Quite often American workers say something like this: “I gave up over a week of my vacation last year – I just couldn’t get away” — as if it is a badge of honor. Or this:  “Why should I try and take a vacation? I have to work twice as hard before I leave and then when I get back, I’m faced with three or four times the work. And when I see the bills from my trip, I wonder how I’m going to pay them. It’s just not worth it.” Now that many of us are working from home, this takes on a another dimension.

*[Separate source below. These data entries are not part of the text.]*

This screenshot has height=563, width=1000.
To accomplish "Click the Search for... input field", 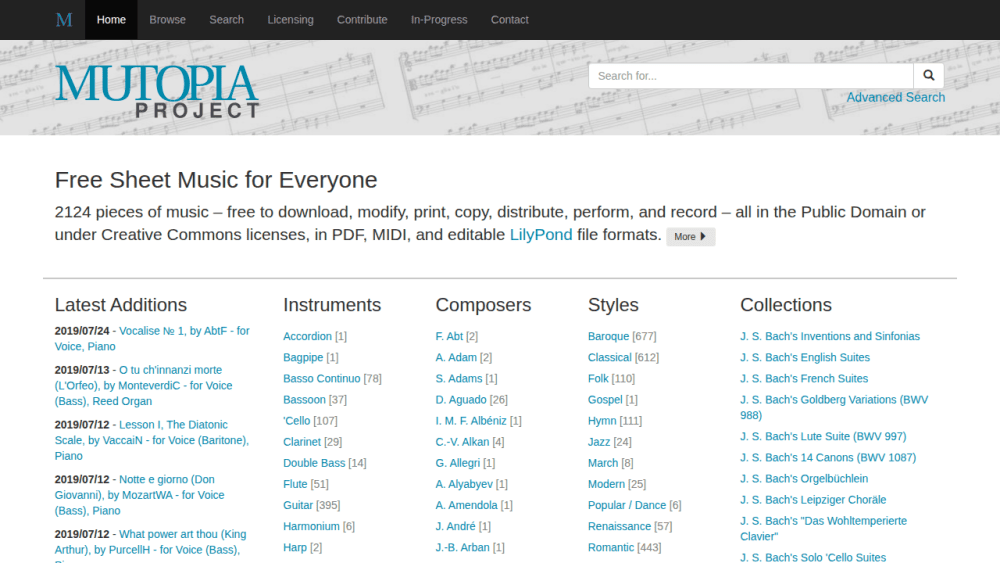I will 751,76.

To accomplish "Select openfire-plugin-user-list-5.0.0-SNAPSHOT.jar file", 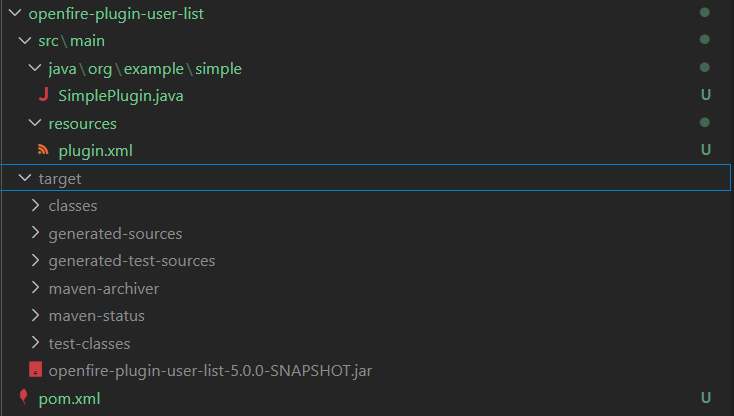I will [x=210, y=371].
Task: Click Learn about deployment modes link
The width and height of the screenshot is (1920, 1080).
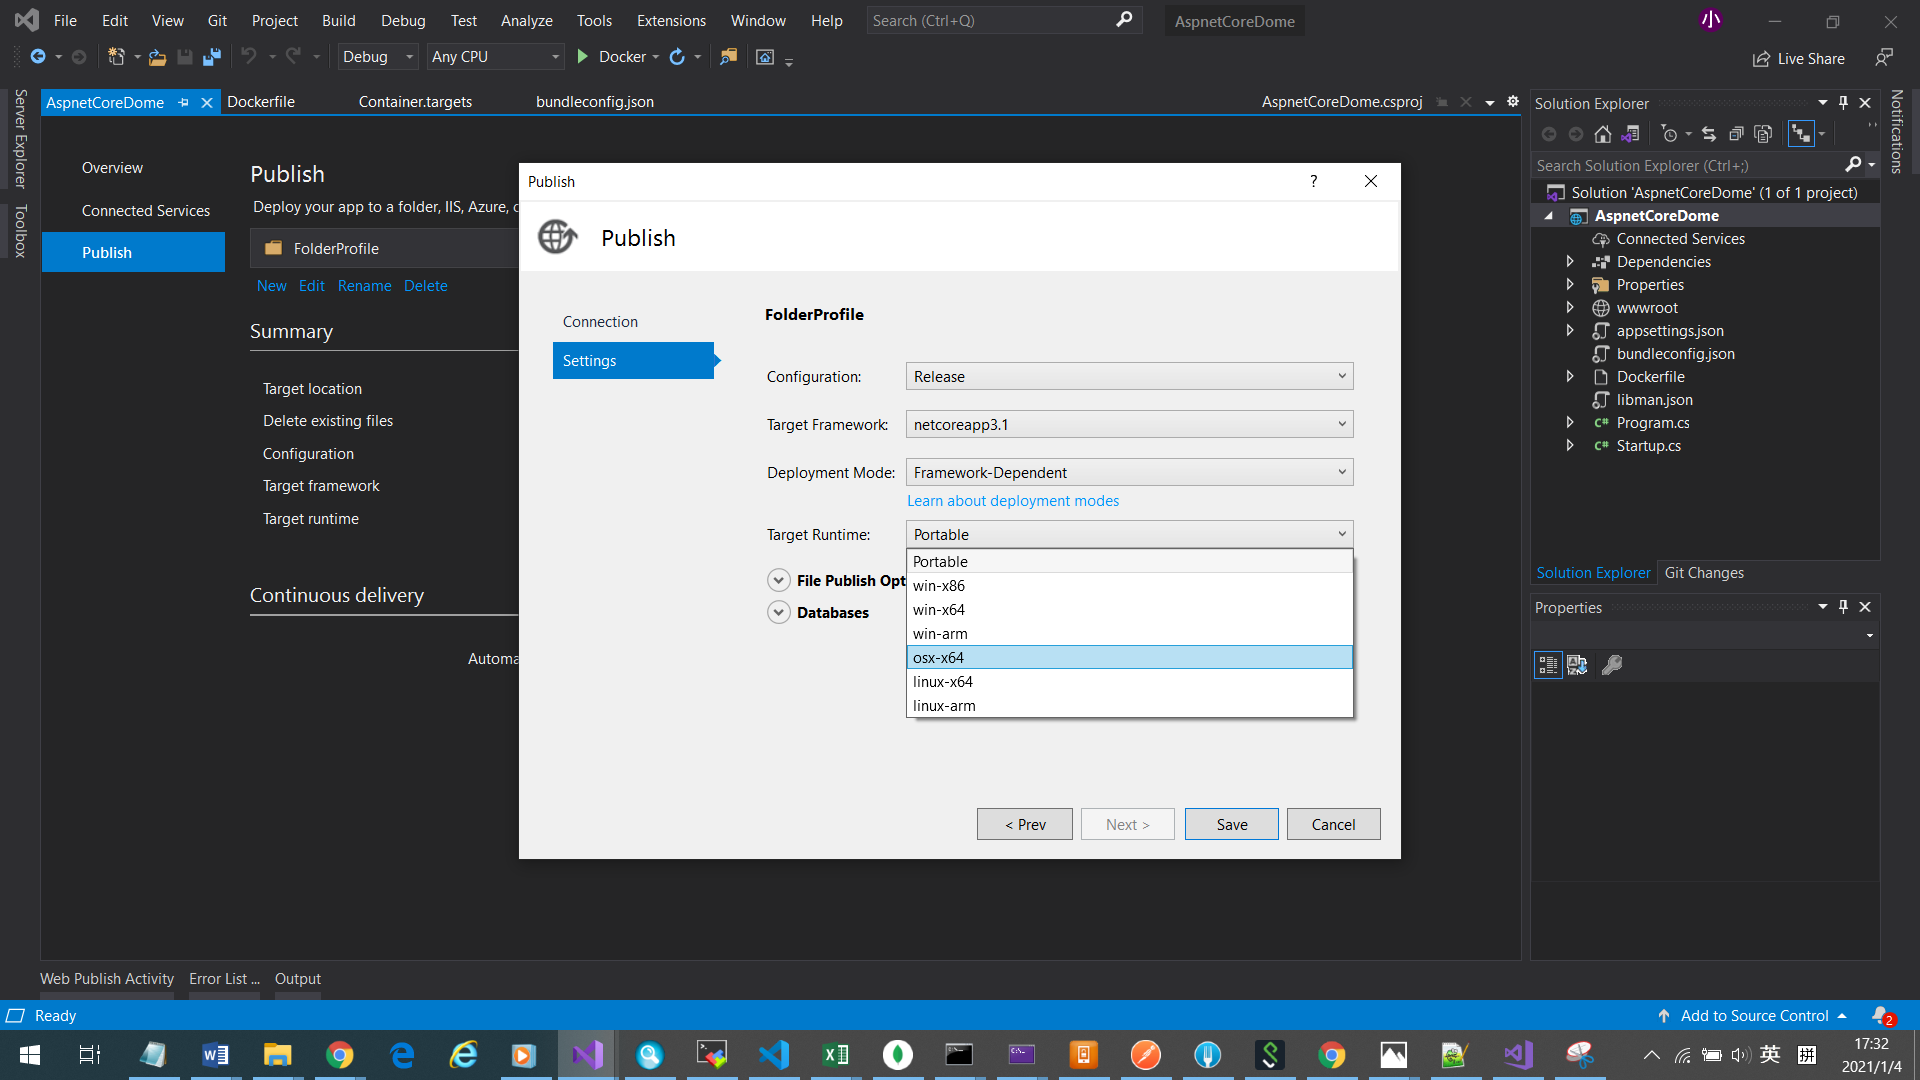Action: (x=1013, y=500)
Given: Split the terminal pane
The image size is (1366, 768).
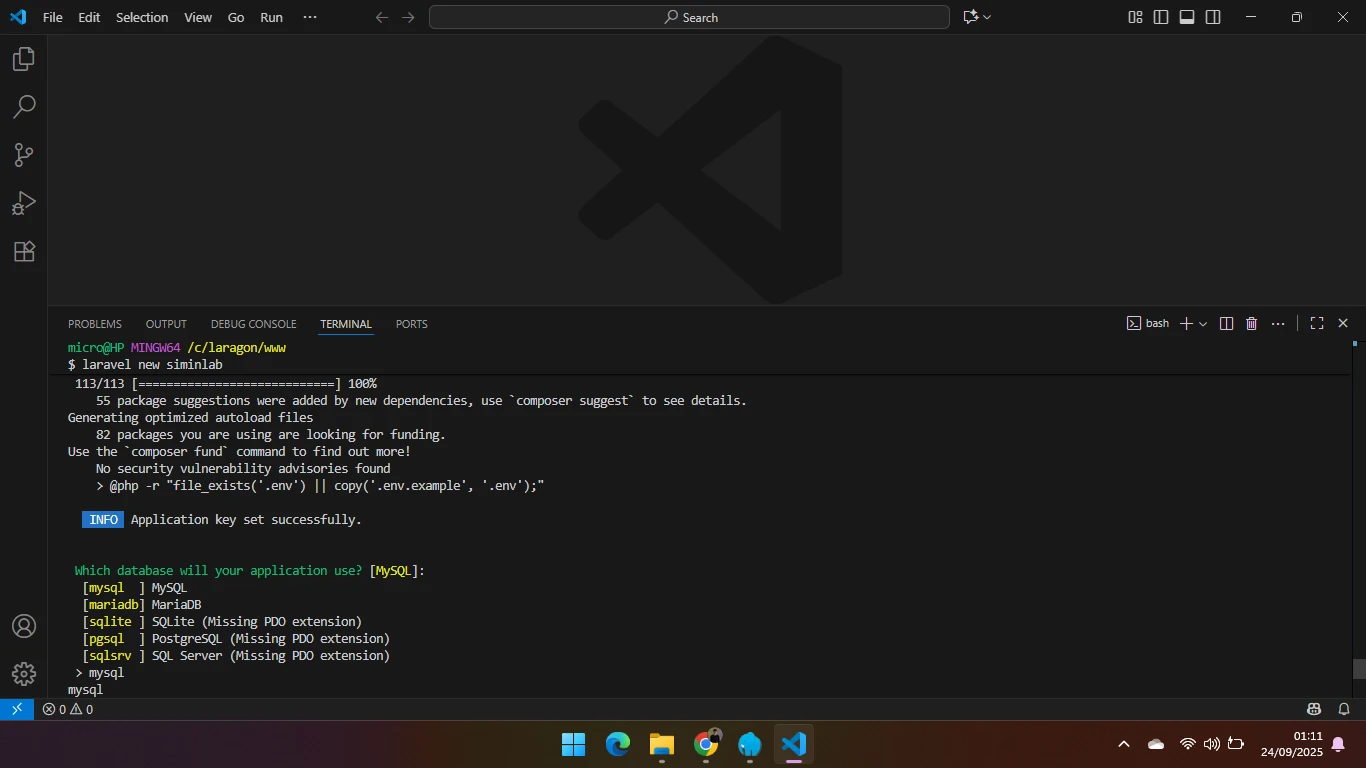Looking at the screenshot, I should [1226, 324].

Vacations are an essential component for effectiveness on the job and in the family. You’re a better dad and a better worker if you employ some down-time. Just because you might be working from home doesn’t mean you don’t need a vacation. It might even be harder for you to distinguish between working & not working.

Finding the Balance

We’ve often talked about balance and how vital it is in the lives of dads. Sure our work is important. It provides us with a sense of identity, a way to contribute and a salary to support our lifestyle. But it is equally important to have balance in life. It is essential to shift gears downward—to enjoy calm, change the scenery, experience an attitude makeover and re-energize. Truly vacating from the grind puts duties and deadlines on hold and provides us the opportunity to strengthen the relationship with our family.

The dictionary defines “vacation” as a respite from something, a period of time devoted to pleasure, rest or relaxation, a break from regular work or routine. It need not be exotic, expensive or ambitious. The good ones are simple. The best ones are the ones taken. 

Getting Your Life Back in Alignment

Smart companies know that providing vacation time allows their employees to gain perspective and refuel. When workers return to the job, they do so refreshed, recharged and ready for new challenges. The payoff is equally great for the family. A vacation removes distractions, provides time for reflection and gives you the gift of reconnecting with those you love the most. 

Plan something simple. Whether you stay home, really focus on the kids, and explore beautiful places nearby, or go on a camping trip or to the beach, keep logistics to a minimum. And remember to practice proper precautions during this time – wear a mask, keep a distance, wash your hands. The return on investment for both the family and the company from time off will be substantial.